- [Records for this task]

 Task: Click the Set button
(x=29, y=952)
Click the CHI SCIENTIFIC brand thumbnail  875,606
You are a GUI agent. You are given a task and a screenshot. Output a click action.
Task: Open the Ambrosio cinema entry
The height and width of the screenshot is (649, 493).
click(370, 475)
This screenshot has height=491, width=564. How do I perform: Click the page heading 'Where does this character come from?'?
--
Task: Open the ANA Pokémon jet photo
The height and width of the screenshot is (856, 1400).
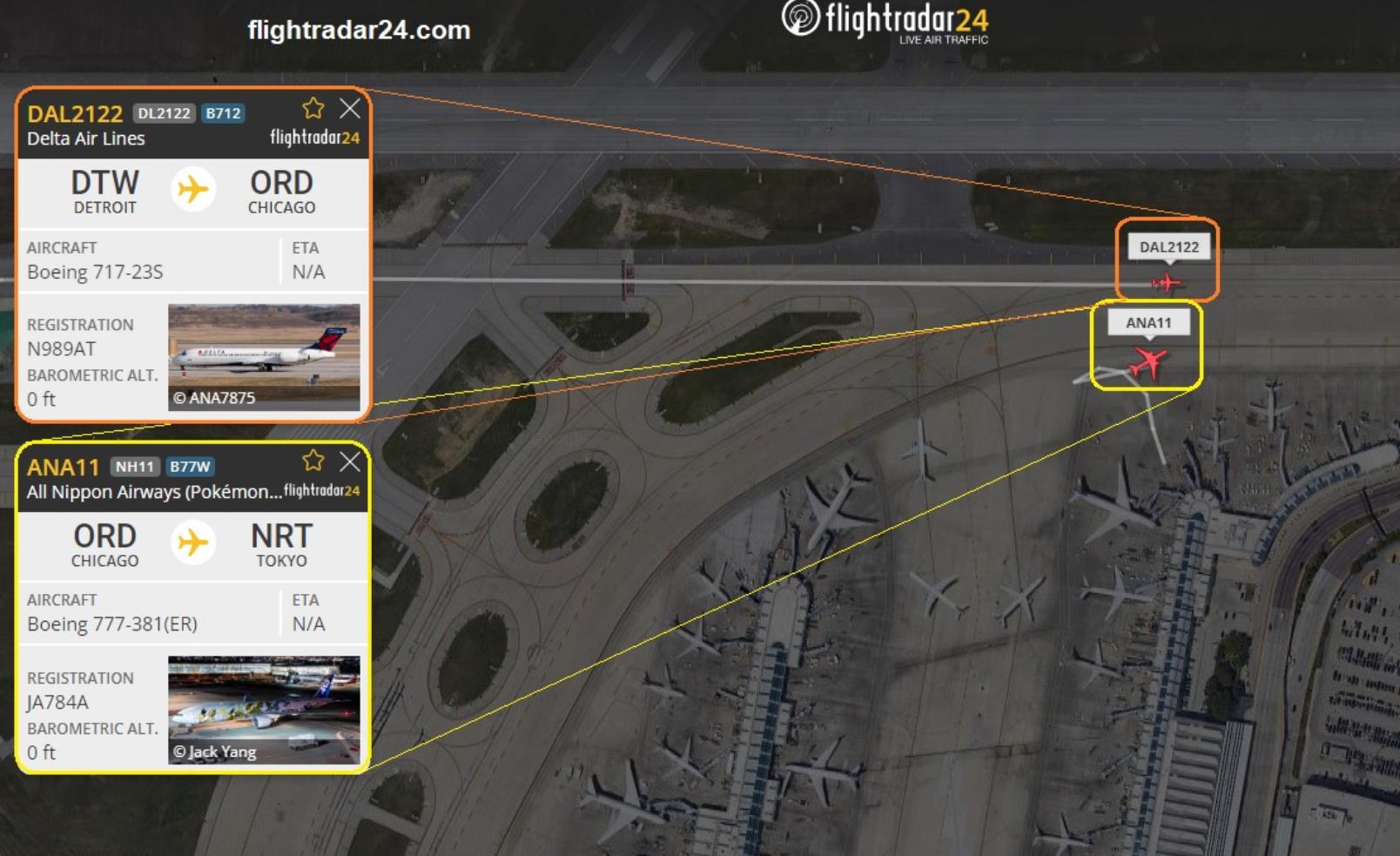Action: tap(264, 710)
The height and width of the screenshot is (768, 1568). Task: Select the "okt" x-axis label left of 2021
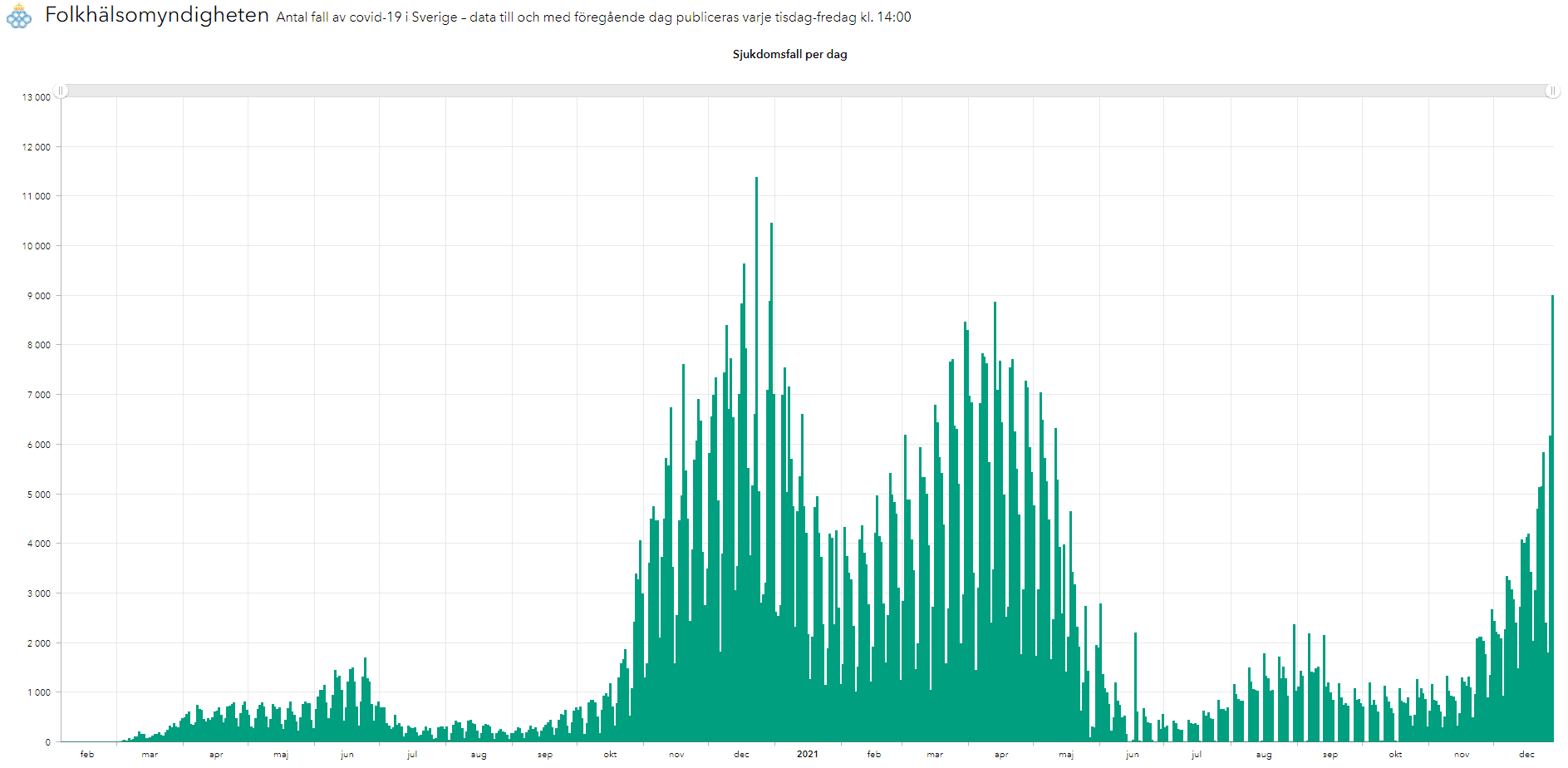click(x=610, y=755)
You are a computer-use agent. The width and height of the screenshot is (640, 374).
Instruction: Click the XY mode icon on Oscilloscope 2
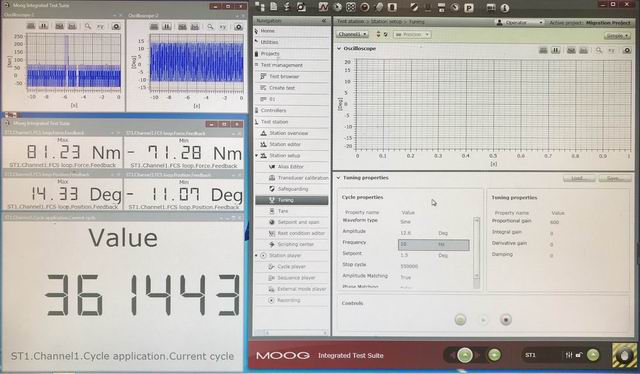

- [Your assignment] Using the data above, reproduce exactly the lines between those holding "Task: Click the Set button" and "This screenshot has", inclusive, and no others.

- [Answer below]
 Task: Click the Set button
(x=29, y=952)
Click the CHI SCIENTIFIC brand thumbnail  875,606
You are a GUI agent. You are given a task and a screenshot. Output a click action.
Task: Open the Ambrosio cinema entry
The height and width of the screenshot is (649, 493).
click(370, 475)
This screenshot has height=491, width=564. How do I perform: Click the page heading 'Where does this character come from?'?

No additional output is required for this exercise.